The Actavis product portfolio varies greatly between countries. This is due to a number of reasons, including diverse market conditions and differing regulations regarding the approval of pharmaceutical products in the various countries.

In order to get a generic drug approved in the US, companies must submit what is called an Abbreviated New Drug Application or ANDA. In Europe there are four ways to secure approval or market authorisation of pharmaceuticals.

The sale of any Actavis product in a particular country requires approval by the individual country’s national medicines authorities’ agency, a process which can vary depending on the type of drug involved. Products can, for example, be considered:

• Originator/Innovator drugs or Generic drugs
• Prescription bound (Rx) or Over-the-counter (OTC – no prescription required)
• A combination of types – (eg: Rx and Generic)

In many of Actavis’ markets the company’s product portfolio consists mainly of products considered to be prescription bound generic drugs.
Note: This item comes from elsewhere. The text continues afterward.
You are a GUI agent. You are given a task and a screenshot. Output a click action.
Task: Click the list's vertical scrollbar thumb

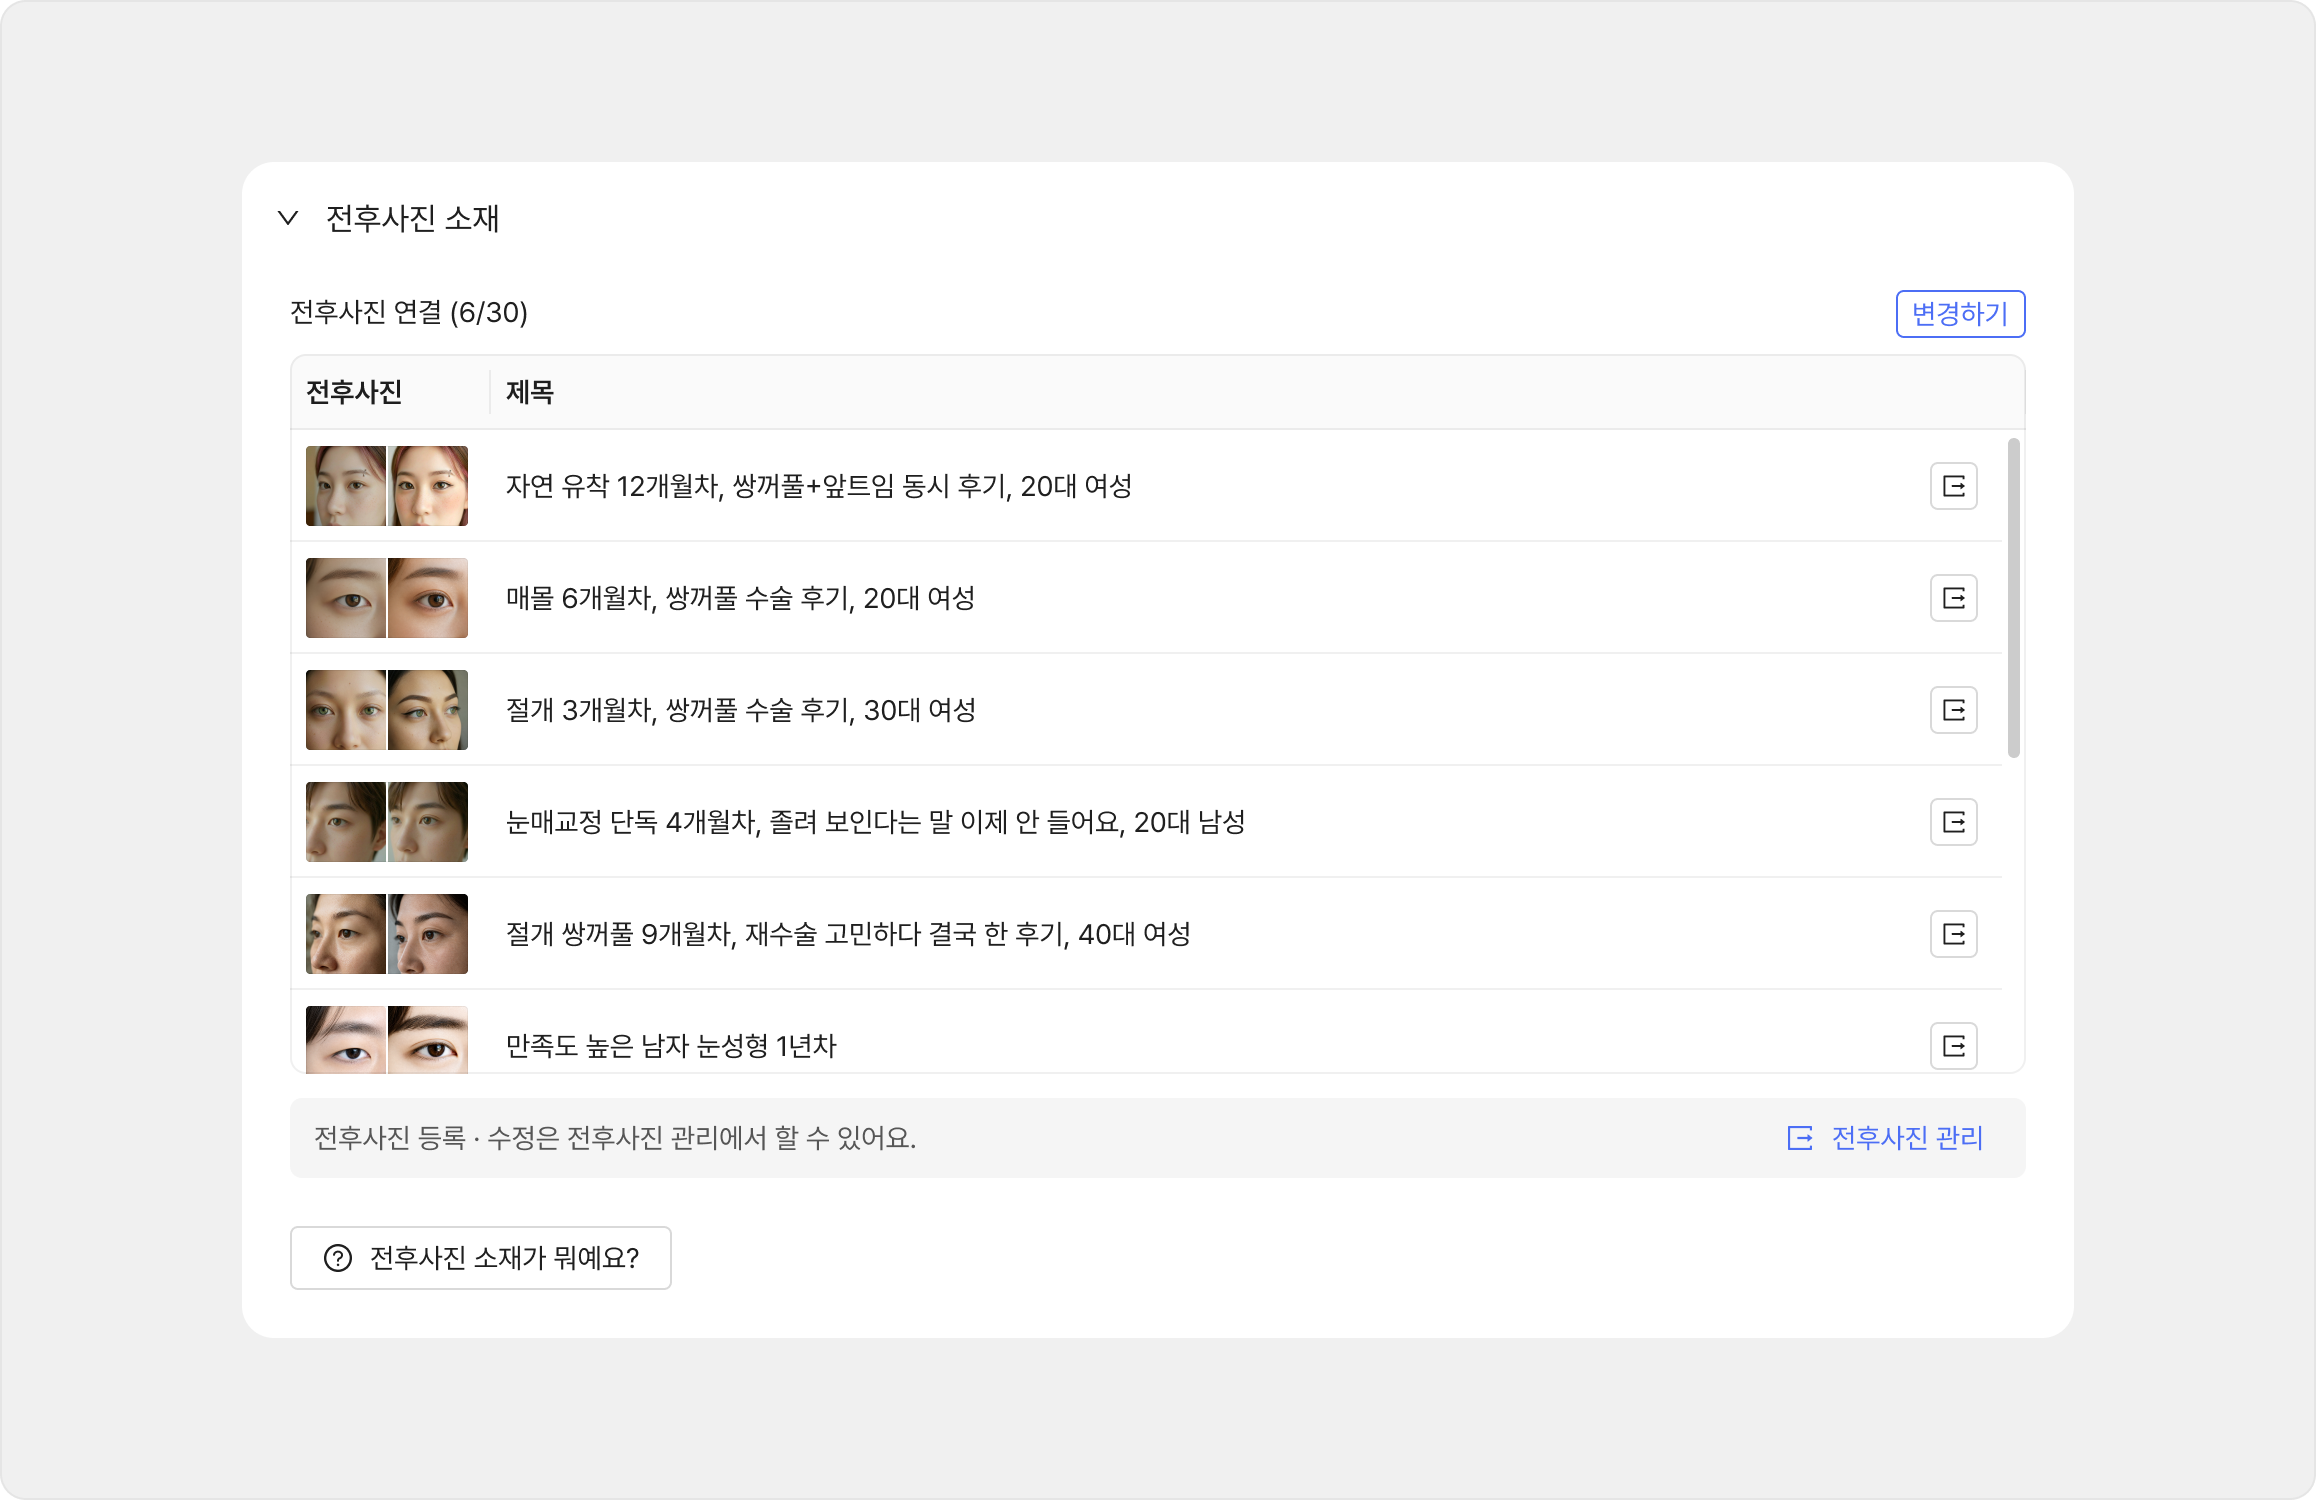(2013, 598)
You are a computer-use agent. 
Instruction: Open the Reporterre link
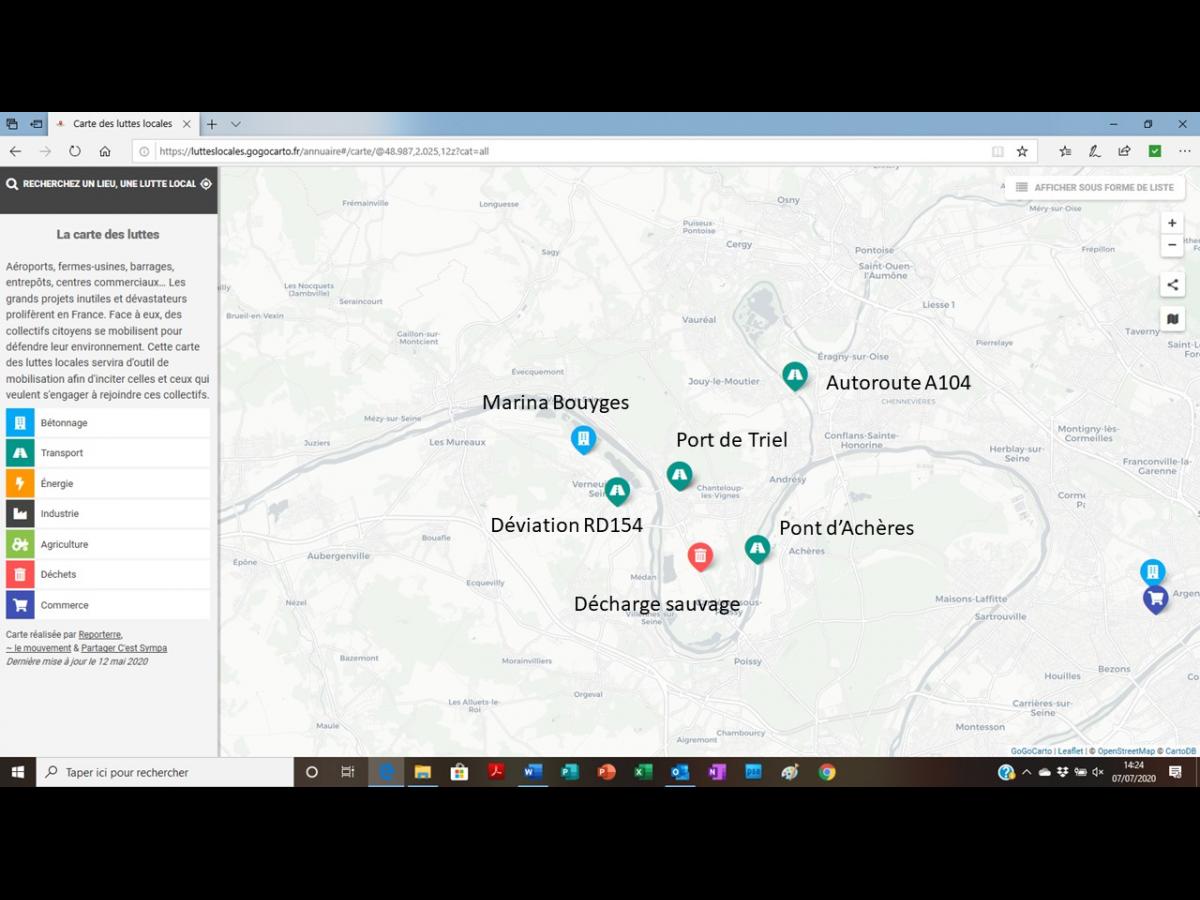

That means Actavis can usually take an abbreviated route to approval because generic drug applications are not required to include in-depth animal and human clinical data to establish safety and effectiveness in the same way that an originator drug application would have to.

Actavis must, however, demonstrate that its generic products are “bioequivalent” (performs in the same manner) in comparison to originator products. Bioequivalence factors scrutinised by the relevant authorities concern active ingredient(s), quality, safety, dosage forms and strengths, performance characteristics and intended use.